Three files are added with this last step: IconHandler.h, IconHandler.cpp and IconHandler.rgs. The C++ source files role is obvious – implementing the Icon Handler. The rgs file contains a script in an ATL-provided “language” indicating what information to write to the Registry when this DLL is registered (and what to remove if it’s unregistered).

The IDL (Interface Definition Language) file has also been modified, adding the definitions of the wizard generated interface (which we don’t need) and the coclass. We’ll leave the IDL alone, as we do need it to generate the type library of our component because the ATL registration code uses it internally.

If you look in IconHandler.h, you’ll see that the class implements the IIconHandler empty interface generated by the wizard that we don’t need.
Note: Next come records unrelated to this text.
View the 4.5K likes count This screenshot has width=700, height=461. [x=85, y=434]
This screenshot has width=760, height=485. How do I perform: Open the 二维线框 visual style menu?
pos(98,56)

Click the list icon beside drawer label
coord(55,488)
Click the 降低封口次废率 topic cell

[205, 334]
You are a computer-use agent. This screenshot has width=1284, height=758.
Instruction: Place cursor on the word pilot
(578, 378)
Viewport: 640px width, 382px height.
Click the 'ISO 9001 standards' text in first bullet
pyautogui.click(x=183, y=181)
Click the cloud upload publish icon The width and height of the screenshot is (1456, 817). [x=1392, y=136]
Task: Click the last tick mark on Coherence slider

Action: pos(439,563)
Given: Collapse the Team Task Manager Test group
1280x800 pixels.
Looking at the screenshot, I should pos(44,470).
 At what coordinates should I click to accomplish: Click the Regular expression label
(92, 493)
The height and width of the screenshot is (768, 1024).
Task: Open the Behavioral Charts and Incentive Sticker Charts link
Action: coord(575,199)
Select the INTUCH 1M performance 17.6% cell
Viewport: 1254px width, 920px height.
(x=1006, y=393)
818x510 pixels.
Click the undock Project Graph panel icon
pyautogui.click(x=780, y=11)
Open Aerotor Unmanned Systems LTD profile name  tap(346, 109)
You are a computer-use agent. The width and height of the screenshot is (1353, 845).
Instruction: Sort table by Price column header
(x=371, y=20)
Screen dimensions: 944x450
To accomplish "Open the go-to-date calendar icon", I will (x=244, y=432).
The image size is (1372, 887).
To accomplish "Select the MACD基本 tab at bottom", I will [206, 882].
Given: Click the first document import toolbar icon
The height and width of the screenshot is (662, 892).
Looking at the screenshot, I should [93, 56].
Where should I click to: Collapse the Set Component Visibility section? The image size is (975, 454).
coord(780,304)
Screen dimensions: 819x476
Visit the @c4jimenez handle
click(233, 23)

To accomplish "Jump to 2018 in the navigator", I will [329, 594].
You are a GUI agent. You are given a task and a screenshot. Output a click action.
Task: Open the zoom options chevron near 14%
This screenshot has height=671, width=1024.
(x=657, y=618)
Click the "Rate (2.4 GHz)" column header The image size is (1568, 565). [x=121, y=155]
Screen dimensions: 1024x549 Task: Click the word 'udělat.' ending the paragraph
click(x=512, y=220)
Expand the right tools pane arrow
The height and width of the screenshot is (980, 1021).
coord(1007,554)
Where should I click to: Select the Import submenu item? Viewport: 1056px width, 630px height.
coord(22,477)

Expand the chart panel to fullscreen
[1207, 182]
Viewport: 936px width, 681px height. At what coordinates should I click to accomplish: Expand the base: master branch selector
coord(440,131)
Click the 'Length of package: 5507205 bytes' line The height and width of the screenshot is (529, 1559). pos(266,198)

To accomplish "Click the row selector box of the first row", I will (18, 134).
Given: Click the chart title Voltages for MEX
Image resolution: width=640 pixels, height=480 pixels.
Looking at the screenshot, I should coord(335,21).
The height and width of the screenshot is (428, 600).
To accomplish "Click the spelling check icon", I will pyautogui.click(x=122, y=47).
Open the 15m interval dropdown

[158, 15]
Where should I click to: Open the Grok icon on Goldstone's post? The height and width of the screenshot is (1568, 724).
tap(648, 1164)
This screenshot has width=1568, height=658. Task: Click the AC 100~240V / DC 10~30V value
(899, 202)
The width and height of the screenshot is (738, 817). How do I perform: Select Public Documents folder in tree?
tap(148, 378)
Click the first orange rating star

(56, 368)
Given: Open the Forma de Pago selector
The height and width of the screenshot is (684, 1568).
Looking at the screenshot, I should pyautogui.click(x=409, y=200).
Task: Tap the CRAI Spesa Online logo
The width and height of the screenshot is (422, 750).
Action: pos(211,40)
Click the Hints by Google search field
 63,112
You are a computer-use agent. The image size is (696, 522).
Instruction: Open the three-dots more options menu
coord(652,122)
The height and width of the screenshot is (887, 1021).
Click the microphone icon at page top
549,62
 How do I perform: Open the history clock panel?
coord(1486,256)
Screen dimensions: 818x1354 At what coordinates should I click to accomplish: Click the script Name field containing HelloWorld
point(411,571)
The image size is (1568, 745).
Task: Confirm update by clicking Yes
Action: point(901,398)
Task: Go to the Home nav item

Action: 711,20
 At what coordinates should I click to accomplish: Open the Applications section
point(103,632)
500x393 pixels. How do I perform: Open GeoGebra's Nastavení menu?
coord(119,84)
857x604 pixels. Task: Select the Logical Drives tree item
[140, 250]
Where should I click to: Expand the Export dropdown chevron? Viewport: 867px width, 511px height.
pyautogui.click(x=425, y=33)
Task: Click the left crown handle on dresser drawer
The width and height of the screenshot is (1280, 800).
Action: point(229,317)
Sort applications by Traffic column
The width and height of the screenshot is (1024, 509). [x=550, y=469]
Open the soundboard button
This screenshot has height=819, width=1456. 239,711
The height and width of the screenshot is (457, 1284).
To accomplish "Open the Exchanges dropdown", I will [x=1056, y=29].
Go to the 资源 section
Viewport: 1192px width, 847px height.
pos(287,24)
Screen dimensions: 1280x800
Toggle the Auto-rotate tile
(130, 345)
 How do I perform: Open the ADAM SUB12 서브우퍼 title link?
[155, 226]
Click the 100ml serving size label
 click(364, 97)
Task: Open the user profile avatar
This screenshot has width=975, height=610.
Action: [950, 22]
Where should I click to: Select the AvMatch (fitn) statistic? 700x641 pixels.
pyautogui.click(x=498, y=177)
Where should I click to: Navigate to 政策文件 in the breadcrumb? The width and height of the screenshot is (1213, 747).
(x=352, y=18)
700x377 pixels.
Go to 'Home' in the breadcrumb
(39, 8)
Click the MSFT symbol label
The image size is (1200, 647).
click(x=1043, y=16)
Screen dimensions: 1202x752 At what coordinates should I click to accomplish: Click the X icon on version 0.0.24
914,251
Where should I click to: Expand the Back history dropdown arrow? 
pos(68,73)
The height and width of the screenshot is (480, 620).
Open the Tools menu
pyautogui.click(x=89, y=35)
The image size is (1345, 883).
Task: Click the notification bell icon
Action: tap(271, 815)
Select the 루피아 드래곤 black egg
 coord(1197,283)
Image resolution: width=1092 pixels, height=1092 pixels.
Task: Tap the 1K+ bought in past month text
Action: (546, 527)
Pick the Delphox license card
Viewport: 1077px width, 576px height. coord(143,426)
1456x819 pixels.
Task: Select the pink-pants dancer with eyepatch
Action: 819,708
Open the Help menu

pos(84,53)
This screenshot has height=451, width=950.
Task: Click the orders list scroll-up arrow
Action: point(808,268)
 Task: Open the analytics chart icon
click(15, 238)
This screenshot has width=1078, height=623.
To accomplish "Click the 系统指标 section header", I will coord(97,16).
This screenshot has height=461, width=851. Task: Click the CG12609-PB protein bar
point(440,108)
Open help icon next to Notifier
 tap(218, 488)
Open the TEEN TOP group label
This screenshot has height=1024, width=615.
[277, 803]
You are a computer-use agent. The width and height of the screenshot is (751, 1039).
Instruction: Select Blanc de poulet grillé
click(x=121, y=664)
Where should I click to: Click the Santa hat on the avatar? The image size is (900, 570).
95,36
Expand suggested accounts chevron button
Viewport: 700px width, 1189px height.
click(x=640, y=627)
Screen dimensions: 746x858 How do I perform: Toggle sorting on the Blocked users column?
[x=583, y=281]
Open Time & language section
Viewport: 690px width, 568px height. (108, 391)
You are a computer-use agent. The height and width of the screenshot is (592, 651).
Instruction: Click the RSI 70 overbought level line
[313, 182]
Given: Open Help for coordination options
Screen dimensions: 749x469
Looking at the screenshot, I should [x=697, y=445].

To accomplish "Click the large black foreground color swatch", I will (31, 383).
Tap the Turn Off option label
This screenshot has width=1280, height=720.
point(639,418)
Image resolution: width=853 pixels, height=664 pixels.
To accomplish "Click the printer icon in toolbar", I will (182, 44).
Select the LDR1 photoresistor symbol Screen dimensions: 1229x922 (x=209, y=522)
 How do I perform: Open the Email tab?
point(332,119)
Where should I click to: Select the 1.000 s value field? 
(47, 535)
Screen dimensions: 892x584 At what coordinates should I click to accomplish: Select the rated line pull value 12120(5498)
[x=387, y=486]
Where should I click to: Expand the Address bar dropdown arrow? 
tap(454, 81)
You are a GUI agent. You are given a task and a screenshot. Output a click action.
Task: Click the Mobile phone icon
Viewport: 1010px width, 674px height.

It even derives from IDispatch:

class ATL_NO_VTABLE CIconHandler :
	public CComObjectRootEx<CComSingleThreadModel>,
	public CComCoClass<CIconHandler, &CLSID_IconHandler>,
	public IDispatchImpl<IIconHandler, &IID_IIconHandler, &LIBID_DLLIconHandlerLib, /*wMajor =*/ 1, /*wMinor =*/ 0> {

We can leave the IDispatchImpl-inheritance, since it’s harmless. But it’s useless as well, so let’s delete it and also delete the interfaces IIconHandler and IDispatch from the interface map located further down:

class ATL_NO_VTABLE CIconHandler :
	public CComObjectRootEx<CComSingleThreadModel>,
	public CComCoClass<CIconHandler, &CLSID_IconHandler> {
public:
	BEGIN_COM_MAP(CIconHandler)
	END_COM_MAP()

(I have rearranged the code a bit). Now we need to add the interfaces we truly have to implement for an icon handler: IPersistFile and IExtractIcon. To get their definitions, we’ll add an #include for <shlobj_core.h> (this is documented in MSDN). We add the interfaces to the inheritance hierarchy, the COM interface map, and use the Visual Studio feature to add the interface members for us by right-clicking the class name (CIconHandler), pressing Ctrl+. (dot) and selecting Implement all pure virtuals of CIconHandler. The resulting class header looks something like this (some parts omitted for clarity) (I have removed the virtual keyword as it’s inherited and doesn’t have to be specified in derived types):

class ATL_NO_VTABLE CIconHandler :
	public CComObjectRootEx<CComSingleThreadModel>,
	public CComCoClass<CIconHandler, &CLSID_IconHandler>,
	public IPersistFile,
	public IExtractIcon {
public:
	BEGIN_COM_MAP(CIconHandler)
		COM_INTERFACE_ENTRY(IPersistFile)
		COM_INTERFACE_ENTRY(IExtractIcon)
	END_COM_MAP()

//...
	// Inherited via IPersistFile
	HRESULT __stdcall GetClassID(CLSID* pClassID) override;
	HRESULT __stdcall IsDirty(void) override;
	HRESULT __stdcall Load(LPCOLESTR pszFileName, DWORD dwMode) override;
	HRESULT __stdcall Save(LPCOLESTR pszFileName, BOOL fRemember) override;
	HRESULT __stdcall SaveCompleted(LPCOLESTR pszFileName) override;
	HRESULT __stdcall GetCurFile(LPOLESTR* ppszFileName) override;

	// Inherited via IExtractIconW
	HRESULT __stdcall GetIconLocation(UINT uFlags, PWSTR pszIconFile, UINT cchMax, int* piIndex, UINT* pwFlags) override;
	HRESULT __stdcall Extract(PCWSTR pszFile, UINT nIconIndex, HICON* phiconLarge, HICON* phiconSmall, UINT nIconSize) override;
};

Now for the implementation. The IPersistFile interface seems non-trivial, but fortunately we just need to implement the Load method for an icon handler. This is where we get the file name we need to inspect. To check whether a DLL is 64 or 32 bit, we’ll add a simple enumeration and a helper function to the CIconHandler class:

	enum class ModuleBitness {
		Unknown,
		Bit32,
		Bit64
	};
	static ModuleBitness GetModuleBitness(PCWSTR path);

The implementation of IPersistFile::Load looks something like this:

HRESULT __stdcall CIconHandler::Load(LPCOLESTR pszFileName, DWORD dwMode) {
    ATLTRACE(L"CIconHandler::Load %s\n", pszFileName);

    m_Bitness = GetModuleBitness(pszFileName);
    return S_OK;
}

The method receives the full path of the DLL we need to examine. How do we know that only DLL files will be delivered? This has to do with the registration we’ll make for the icon handler. We’ll register it for DLL file extensions only, so that other file types will not be provided. Calling GetModuleBitness (shown later) performs the real work of determining the DLL’s bitness and stores the result in m_Bitness (a data member of type ModuleBitness).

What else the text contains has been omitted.